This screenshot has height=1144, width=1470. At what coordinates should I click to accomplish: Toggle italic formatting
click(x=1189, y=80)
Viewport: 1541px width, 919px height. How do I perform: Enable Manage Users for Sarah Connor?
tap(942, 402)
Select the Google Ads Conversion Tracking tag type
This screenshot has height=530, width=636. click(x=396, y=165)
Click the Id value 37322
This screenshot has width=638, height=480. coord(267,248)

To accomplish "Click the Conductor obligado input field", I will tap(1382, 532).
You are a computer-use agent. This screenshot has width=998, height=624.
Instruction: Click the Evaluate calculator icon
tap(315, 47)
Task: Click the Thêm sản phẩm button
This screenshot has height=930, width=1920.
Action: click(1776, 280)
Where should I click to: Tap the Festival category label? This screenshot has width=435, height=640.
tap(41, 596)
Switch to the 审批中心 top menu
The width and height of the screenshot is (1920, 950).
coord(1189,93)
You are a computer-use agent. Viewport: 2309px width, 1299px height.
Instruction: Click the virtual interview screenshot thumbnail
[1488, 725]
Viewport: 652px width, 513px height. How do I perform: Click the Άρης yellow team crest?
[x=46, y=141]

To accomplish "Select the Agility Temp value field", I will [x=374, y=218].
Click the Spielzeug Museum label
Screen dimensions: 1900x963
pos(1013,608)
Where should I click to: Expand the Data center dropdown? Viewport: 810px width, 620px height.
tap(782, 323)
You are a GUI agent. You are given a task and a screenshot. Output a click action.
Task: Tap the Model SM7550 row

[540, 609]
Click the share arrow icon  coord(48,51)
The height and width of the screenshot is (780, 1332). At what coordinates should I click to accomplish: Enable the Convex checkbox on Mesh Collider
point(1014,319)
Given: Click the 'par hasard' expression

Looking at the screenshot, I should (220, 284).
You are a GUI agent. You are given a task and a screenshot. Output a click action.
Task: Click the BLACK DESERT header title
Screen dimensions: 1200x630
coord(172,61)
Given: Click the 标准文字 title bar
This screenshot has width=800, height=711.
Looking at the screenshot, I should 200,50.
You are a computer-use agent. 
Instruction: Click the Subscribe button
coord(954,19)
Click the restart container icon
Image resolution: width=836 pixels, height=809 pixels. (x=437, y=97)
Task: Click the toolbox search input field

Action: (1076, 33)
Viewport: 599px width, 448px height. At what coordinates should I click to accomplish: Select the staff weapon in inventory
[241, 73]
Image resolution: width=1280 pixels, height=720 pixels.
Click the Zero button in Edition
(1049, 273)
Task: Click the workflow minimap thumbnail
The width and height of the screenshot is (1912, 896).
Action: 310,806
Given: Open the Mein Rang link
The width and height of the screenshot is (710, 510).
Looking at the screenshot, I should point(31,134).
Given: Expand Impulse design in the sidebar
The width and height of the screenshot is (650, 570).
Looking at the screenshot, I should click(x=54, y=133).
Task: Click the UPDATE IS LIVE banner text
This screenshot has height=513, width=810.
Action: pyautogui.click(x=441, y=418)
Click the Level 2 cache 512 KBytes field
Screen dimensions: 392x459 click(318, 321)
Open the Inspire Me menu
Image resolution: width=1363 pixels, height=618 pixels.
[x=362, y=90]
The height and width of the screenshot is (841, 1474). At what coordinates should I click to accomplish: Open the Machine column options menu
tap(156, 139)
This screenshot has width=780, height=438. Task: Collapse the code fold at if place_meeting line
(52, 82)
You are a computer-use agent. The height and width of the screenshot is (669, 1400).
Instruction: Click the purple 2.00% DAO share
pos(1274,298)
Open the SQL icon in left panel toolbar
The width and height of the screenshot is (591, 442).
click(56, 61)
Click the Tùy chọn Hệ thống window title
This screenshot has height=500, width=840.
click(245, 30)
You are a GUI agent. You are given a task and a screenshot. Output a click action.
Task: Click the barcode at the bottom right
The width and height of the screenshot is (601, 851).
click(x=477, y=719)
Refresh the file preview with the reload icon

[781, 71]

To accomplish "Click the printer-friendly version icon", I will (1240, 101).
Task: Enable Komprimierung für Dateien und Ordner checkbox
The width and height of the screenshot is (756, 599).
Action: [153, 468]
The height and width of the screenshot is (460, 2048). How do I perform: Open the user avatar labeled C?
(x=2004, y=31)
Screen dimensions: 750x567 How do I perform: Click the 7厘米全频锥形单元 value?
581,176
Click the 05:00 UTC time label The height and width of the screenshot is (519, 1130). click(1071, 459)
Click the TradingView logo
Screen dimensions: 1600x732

------------------------------------

• **Task prompt**
Please write out each line of the listing above exactly.

• **Task answer**
This screenshot has height=1144, width=1470. At what coordinates should I click to accomplish: Toggle italic formatting
click(x=1189, y=80)
Viewport: 1541px width, 919px height. How do I perform: Enable Manage Users for Sarah Connor?
tap(942, 402)
Select the Google Ads Conversion Tracking tag type
This screenshot has height=530, width=636. click(x=396, y=165)
Click the Id value 37322
This screenshot has width=638, height=480. coord(267,248)

To accomplish "Click the Conductor obligado input field", I will tap(1382, 532).
You are a computer-use agent. This screenshot has width=998, height=624.
Instruction: Click the Evaluate calculator icon
tap(315, 47)
Task: Click the Thêm sản phẩm button
This screenshot has height=930, width=1920.
Action: click(1776, 280)
Where should I click to: Tap the Festival category label? This screenshot has width=435, height=640.
tap(41, 596)
Switch to the 审批中心 top menu
The width and height of the screenshot is (1920, 950).
coord(1189,93)
You are a computer-use agent. Viewport: 2309px width, 1299px height.
Instruction: Click the virtual interview screenshot thumbnail
[1488, 725]
Viewport: 652px width, 513px height. How do I perform: Click the Άρης yellow team crest?
[x=46, y=141]

To accomplish "Select the Agility Temp value field", I will [x=374, y=218].
Click the Spielzeug Museum label
Screen dimensions: 1900x963
pos(1013,608)
Where should I click to: Expand the Data center dropdown? Viewport: 810px width, 620px height.
tap(782, 323)
You are a GUI agent. You are given a task and a screenshot. Output a click action.
Task: Tap the Model SM7550 row

[540, 609]
Click the share arrow icon  coord(48,51)
The height and width of the screenshot is (780, 1332). At what coordinates should I click to accomplish: Enable the Convex checkbox on Mesh Collider
point(1014,319)
Given: Click the 'par hasard' expression

Looking at the screenshot, I should (220, 284).
You are a GUI agent. You are given a task and a screenshot. Output a click action.
Task: Click the BLACK DESERT header title
Screen dimensions: 1200x630
coord(172,61)
Given: Click the 标准文字 title bar
This screenshot has width=800, height=711.
Looking at the screenshot, I should 200,50.
You are a computer-use agent. 
Instruction: Click the Subscribe button
coord(954,19)
Click the restart container icon
Image resolution: width=836 pixels, height=809 pixels. (x=437, y=97)
Task: Click the toolbox search input field

Action: (1076, 33)
Viewport: 599px width, 448px height. At what coordinates should I click to accomplish: Select the staff weapon in inventory
[241, 73]
Image resolution: width=1280 pixels, height=720 pixels.
Click the Zero button in Edition
(1049, 273)
Task: Click the workflow minimap thumbnail
The width and height of the screenshot is (1912, 896).
Action: 310,806
Given: Open the Mein Rang link
The width and height of the screenshot is (710, 510).
Looking at the screenshot, I should point(31,134).
Given: Expand Impulse design in the sidebar
The width and height of the screenshot is (650, 570).
Looking at the screenshot, I should click(x=54, y=133).
Task: Click the UPDATE IS LIVE banner text
This screenshot has height=513, width=810.
Action: pyautogui.click(x=441, y=418)
Click the Level 2 cache 512 KBytes field
Screen dimensions: 392x459 click(318, 321)
Open the Inspire Me menu
Image resolution: width=1363 pixels, height=618 pixels.
[x=362, y=90]
The height and width of the screenshot is (841, 1474). At what coordinates should I click to accomplish: Open the Machine column options menu
tap(156, 139)
This screenshot has width=780, height=438. Task: Collapse the code fold at if place_meeting line
(52, 82)
You are a computer-use agent. The height and width of the screenshot is (669, 1400).
Instruction: Click the purple 2.00% DAO share
pos(1274,298)
Open the SQL icon in left panel toolbar
The width and height of the screenshot is (591, 442).
click(56, 61)
Click the Tùy chọn Hệ thống window title
This screenshot has height=500, width=840.
click(245, 30)
You are a GUI agent. You are given a task and a screenshot. Output a click action.
Task: Click the barcode at the bottom right
The width and height of the screenshot is (601, 851).
click(x=477, y=719)
Refresh the file preview with the reload icon

[781, 71]

To accomplish "Click the printer-friendly version icon", I will (1240, 101).
Task: Enable Komprimierung für Dateien und Ordner checkbox
The width and height of the screenshot is (756, 599).
Action: [153, 468]
The height and width of the screenshot is (460, 2048). How do I perform: Open the user avatar labeled C?
(x=2004, y=31)
Screen dimensions: 750x567 How do I perform: Click the 7厘米全频锥形单元 value?
581,176
Click the 05:00 UTC time label The height and width of the screenshot is (519, 1130). click(1071, 459)
Click the TradingView logo
Screen dimensions: 1600x732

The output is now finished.